Best ecoregions map
The most biological portrait of our planet yet. Life on earth clusters into ecological tribes, and each tribe inhabits a particular kind of place, or biome. Thus each of 86 categories of biomes, or bioregions, are mapped here in representational and related colors. This is the anatomy of our biosphere.
This map provides greater detail than the now-out-of-print CQ World Bioregions, or the UN Biome maps previously recommended. The disadvantage of this chart is that most of the pertinent text explaining each of the hundreds of biomes resides on a website and not the map itself. The advantage is the up-to-date, finely resolved understanding of which ecological systems live where. — KK
Are You Really Here Now?
The Big Here Quiz
You live in the big here. Wherever you live, your tiny spot is deeply intertwined within a larger place, imbedded fractal-like into a whole system called a watershed, which is itself integrated with other watersheds into a tightly interdependent biome. (See the world eco-region map ). At the ultimate level, your home is a cell in an organism called a planet. All these levels interconnect. What do you know about the dynamics of this larger system around you? Most of us are ignorant of this matrix. But it is the biggest interactive game there is. Hacking it is both fun and vital.
The following exercise in watershed awareness was hatched 30 years ago by Peter Warshall, naturalist extraordinaire. Variations of this list have appeared over the years with additions by Jim Dodge, Peter Berg, and Stephanie Mills among others. I have recently added new questions from Warshall and myself, and I have edited or altered most of the rest. It’s still a work in progress. If you have a universal question you think fits, submit it to me.

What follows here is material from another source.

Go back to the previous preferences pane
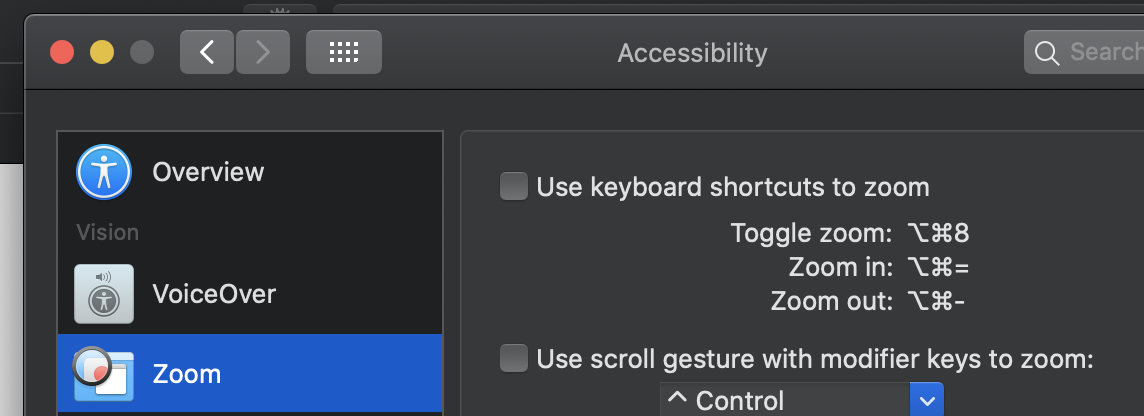The height and width of the screenshot is (416, 1144). click(x=207, y=52)
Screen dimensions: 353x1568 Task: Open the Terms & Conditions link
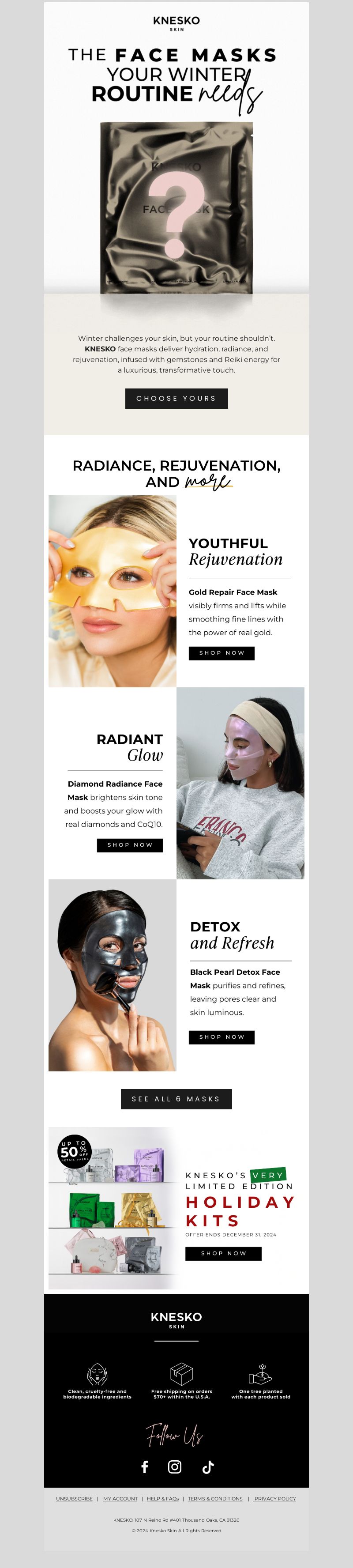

The intent of this quiz is to inspire you to answer the questions you can’t initially. —KK
30 questions to elevate your awareness (and literacy) of the greater place in which you live:
1) Point north.
2) What time is sunset today?
3) Trace the water you drink from rainfall to your tap.
4) When you flush, where do the solids go? What happens to the waste water?
5) How many feet above sea level are you?
6) What spring wildflower is consistently among the first to bloom here?
7) How far do you have to travel before you reach a different watershed? Can you draw the boundaries of yours?
8) Is the soil under your feet, more clay, sand, rock or silt?
9) Before your tribe lived here, what did the previous inhabitants eat and how did they sustain themselves?
10) Name five native edible plants in your neighborhood and the season(s) they are available.
11) From what direction do storms generally come?
12) Where does your garbage go?
13) How many people live in your watershed?
14) Who uses the paper/plastic you recycle from your neighborhood?
15) Point to where the sun sets on the equinox. How about sunrise on the summer solstice?
16) Where is the nearest earthquake fault? When did it last move?
17) Right here, how deep do you have to drill before you reach water?
18) Which (if any) geological features in your watershed are, or were, especially respected by your community, or considered sacred, now or in the past?
19) How many days is the growing season here (from frost to frost)?
20) Name five birds that live here. Which are migratory and which stay put?
21) What was the total rainfall here last year?
22) Where does the pollution in your air come from?
23) If you live near the ocean, when is high tide today?
24) What primary geological processes or events shaped the land here?
25) Name three wild species that were not found here 500 years ago. Name one exotic species that has appeared in the last 5 years.
26) What minerals are found in the ground here that are (or were) economically valuable?
27) Where does your electric power come from and how is it generated?
28) After the rain runs off your roof, where does it go?
29) Where is the nearest wilderness? When was the last time a fire burned through it?
30) How many days till the moon is full?
The Bigger Here Bonus Questions:
31. What species once found here are known to have gone extinct?
32. What other cities or landscape features on the planet share your latitude?
33. What was the dominant land cover plant here 10,000 years ago?
34. Name two places on different continents that have similar sunshine/rainfall/wind and temperature patterns to here.
I know the answers to about 1/3 of those questions. Clearly, I have homework to do! Can we truly say we know our home region if we cannot answer most of these questions?
These are terrific, thank you!
I love that list of questions to make you aware of where you are.